The comparative effectiveness study, which was recently published in JAMA Network Open, analyzed the need for ICU and inpatient beds for patients with COVID-19 in Wuhan and Guangzhou, China, from Jan. 10 to Feb. 29 to estimate what peak needs would be should a comparable outbreak occur in the United States. Information on estimated confirmed COVID-19 case counts for severe and critical cases was gathered using situation updates from Chinese national and local health commissions. The number of designated COVID-19 beds and hospitalizations was extracted from the Wuhan Municipal Health Commission website.

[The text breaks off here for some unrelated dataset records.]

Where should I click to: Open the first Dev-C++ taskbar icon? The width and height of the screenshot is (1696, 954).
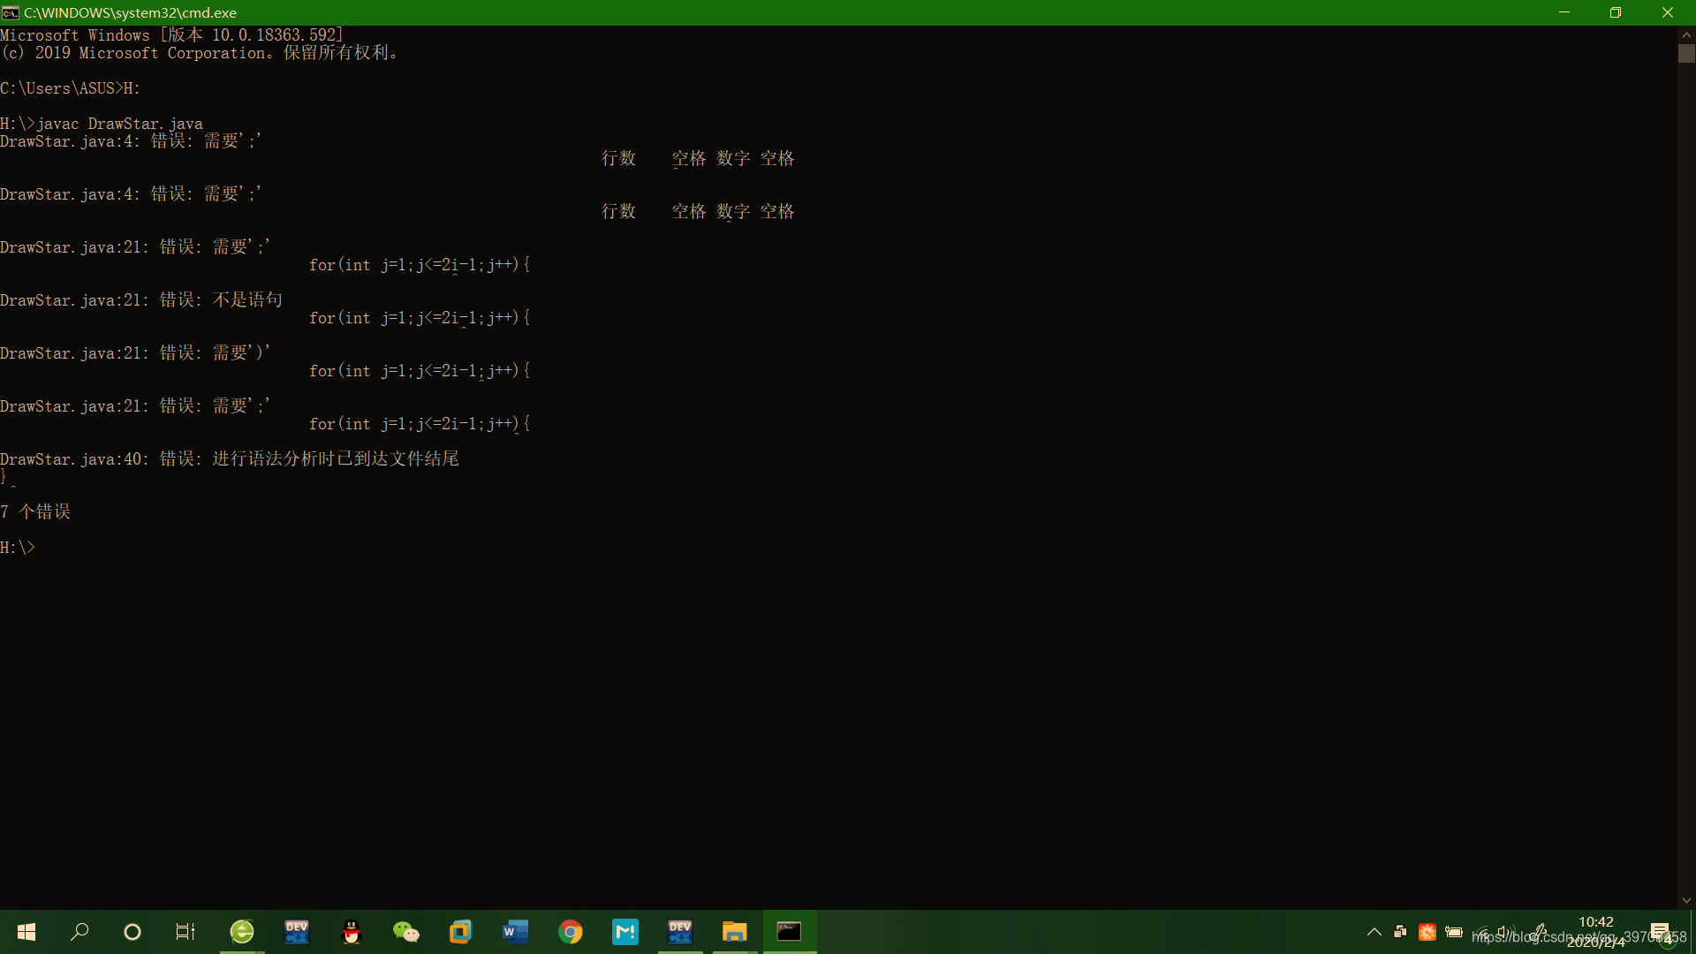pos(297,932)
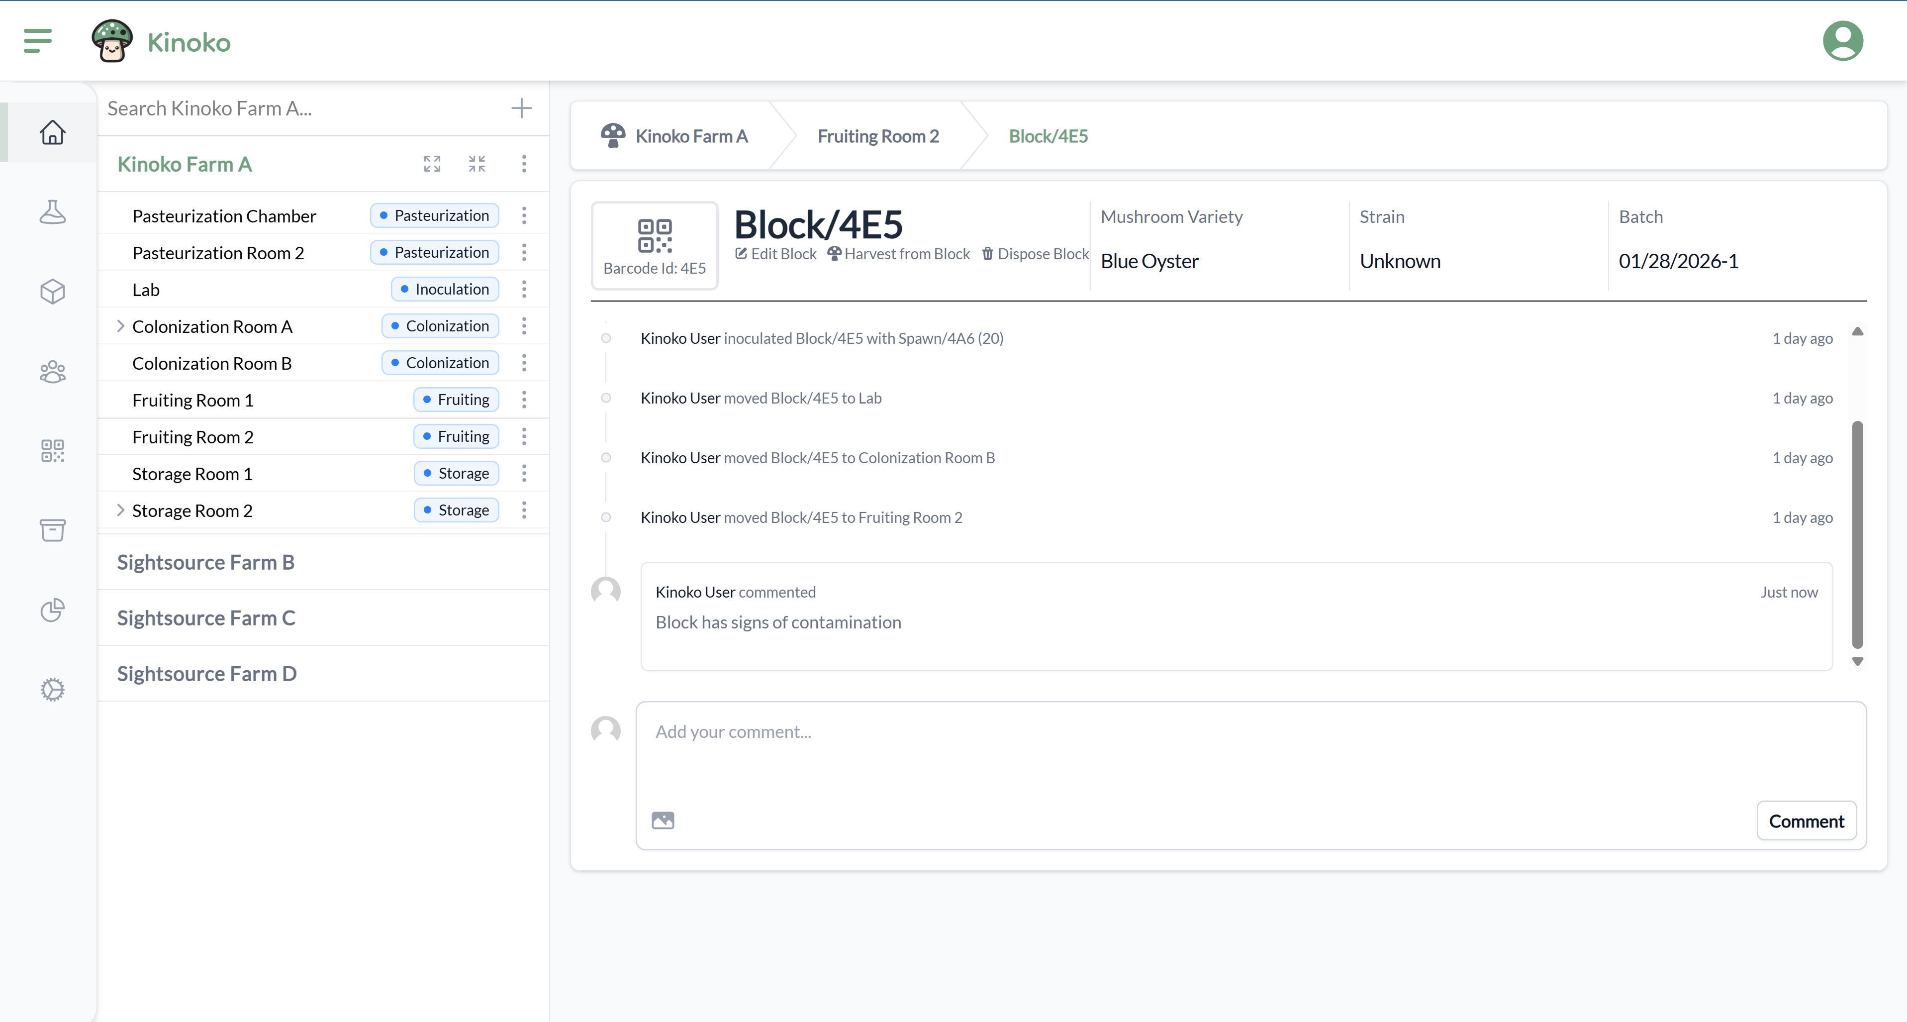Click the expand all tree icon

coord(432,164)
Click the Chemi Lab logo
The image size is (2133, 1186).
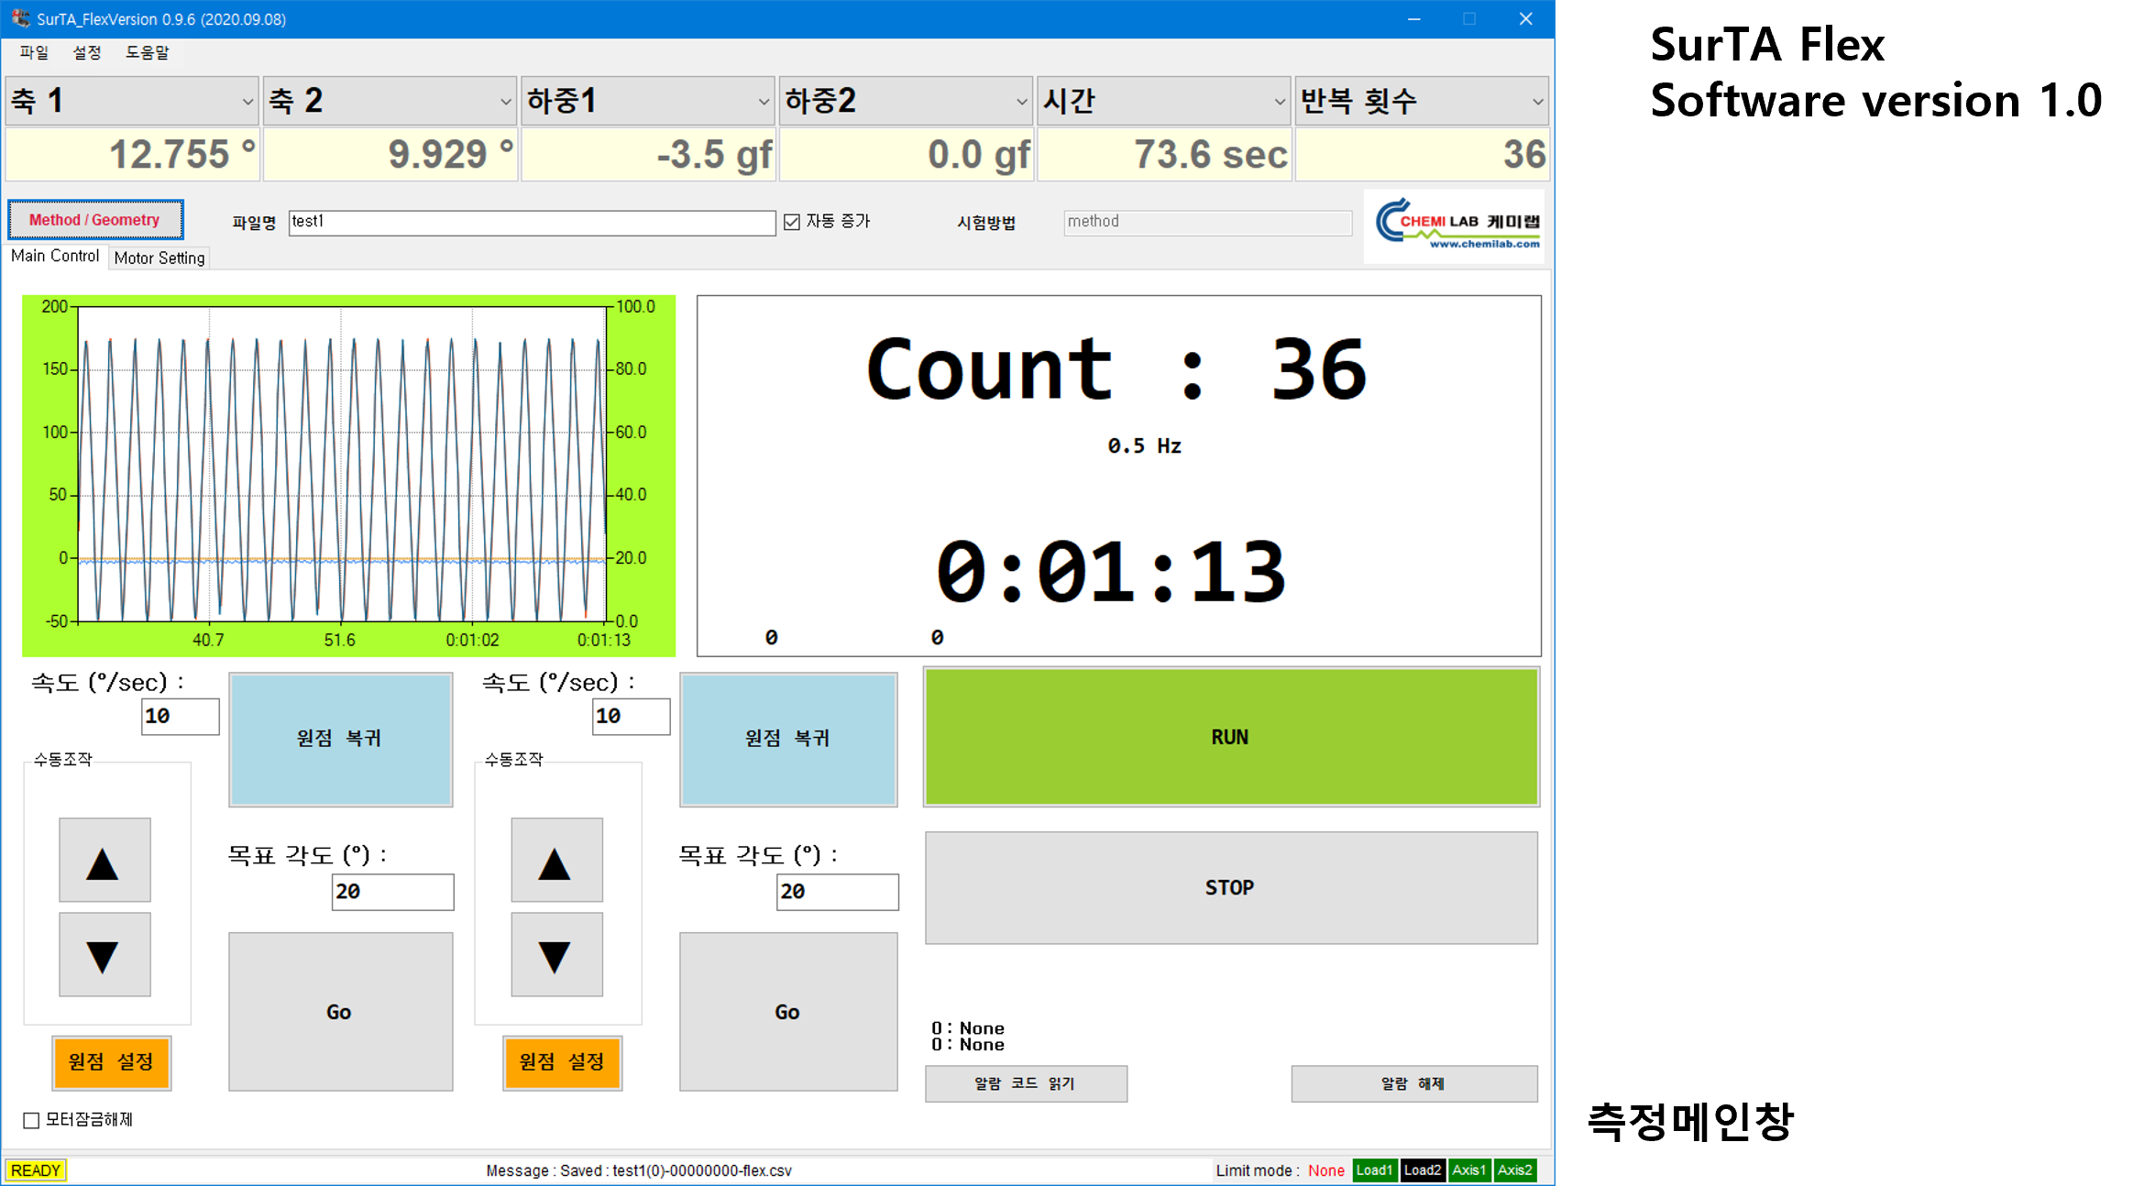1454,225
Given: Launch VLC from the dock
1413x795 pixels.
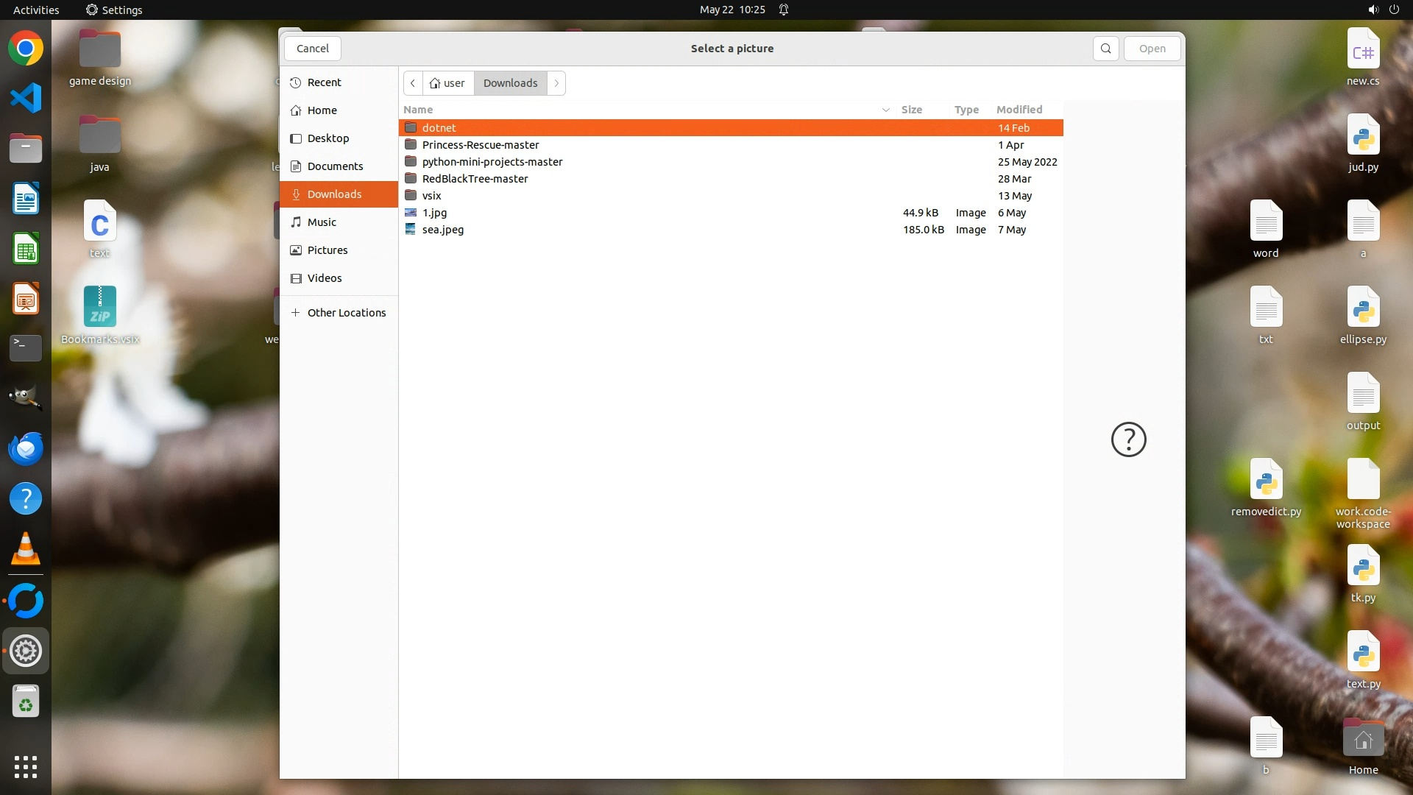Looking at the screenshot, I should pos(26,549).
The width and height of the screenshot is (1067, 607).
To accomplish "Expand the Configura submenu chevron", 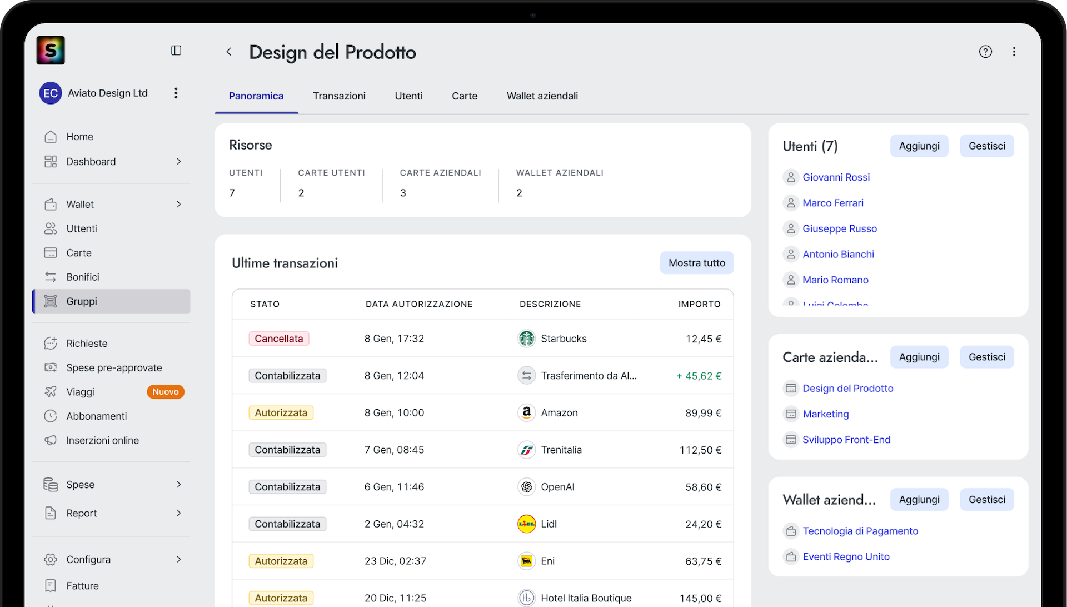I will pyautogui.click(x=178, y=560).
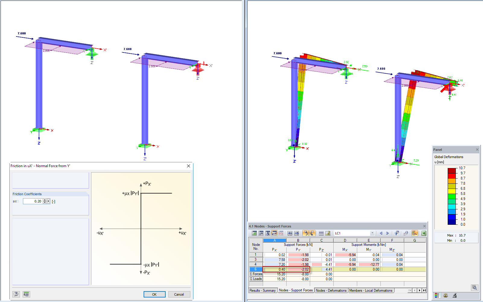Open the LC1 load case dropdown
This screenshot has width=483, height=302.
pos(372,233)
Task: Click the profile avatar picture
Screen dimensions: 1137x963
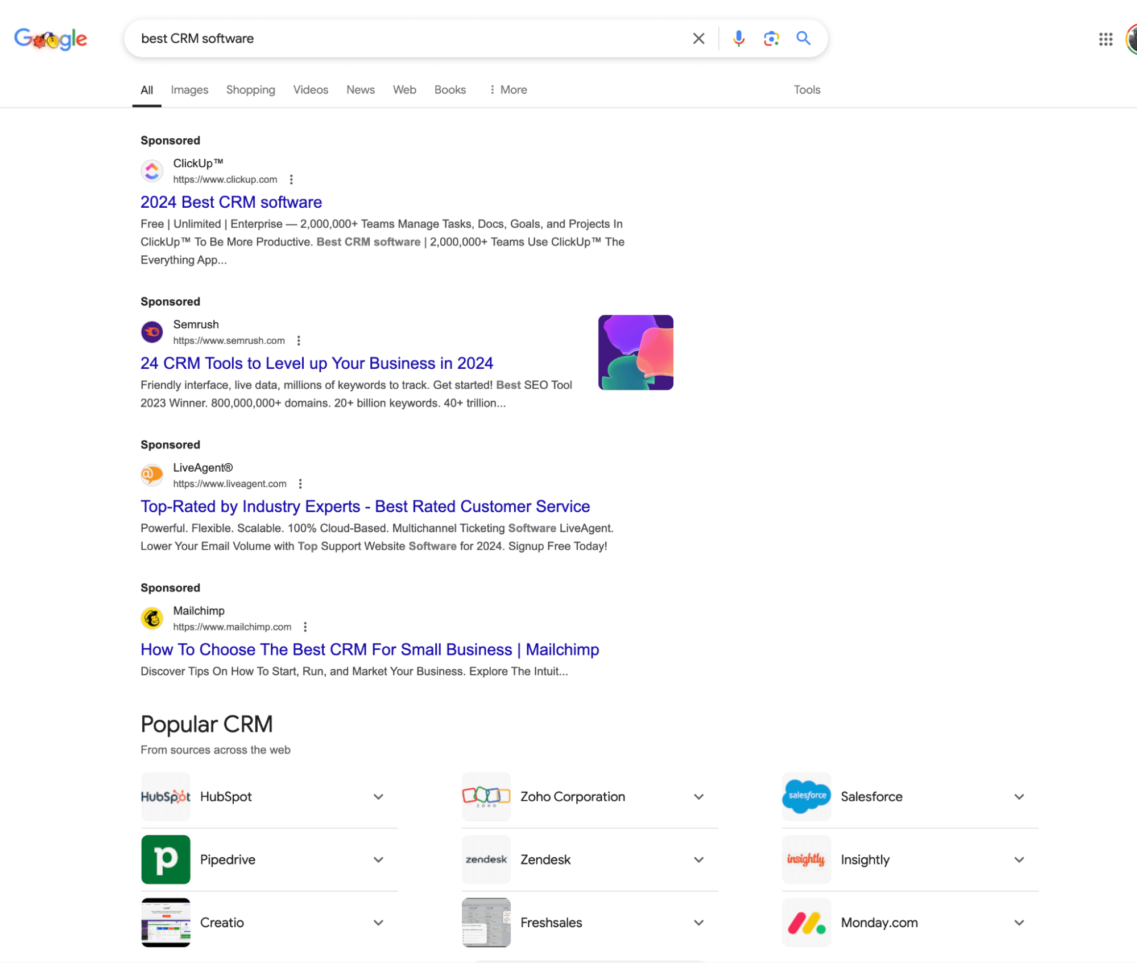Action: pyautogui.click(x=1132, y=39)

From Jan. 10 to Feb. 29, 32,486 ICU-days and 176,136 serious inpatient-days were attributable to COVID-19 in Wuhan. During the 51-day study period, there were also a median of 429 patients in the ICU and a median of 1,521 inpatients with serious illness each day. From mid- to late February — during the pandemic’s peak — 19,425 patients (24.5 per 10,000 adults) were hospitalized, with 9,689 in serious condition (12.2 per 10,000 adults) and 2,087 requiring critical care daily (2.6 per 10,000 adults).
In Guangzhou, from Jan. 24 to Feb. 29, 318 ICU-days and 724 serious inpatient days were attributable to COVID-19. During those 37 days, the median number of patients in the ICU was nine and the median number of inpatients with serious illness each day was 17, and during the peak in early February, 15 patients required critical care and 38 were hospitalized in serious condition.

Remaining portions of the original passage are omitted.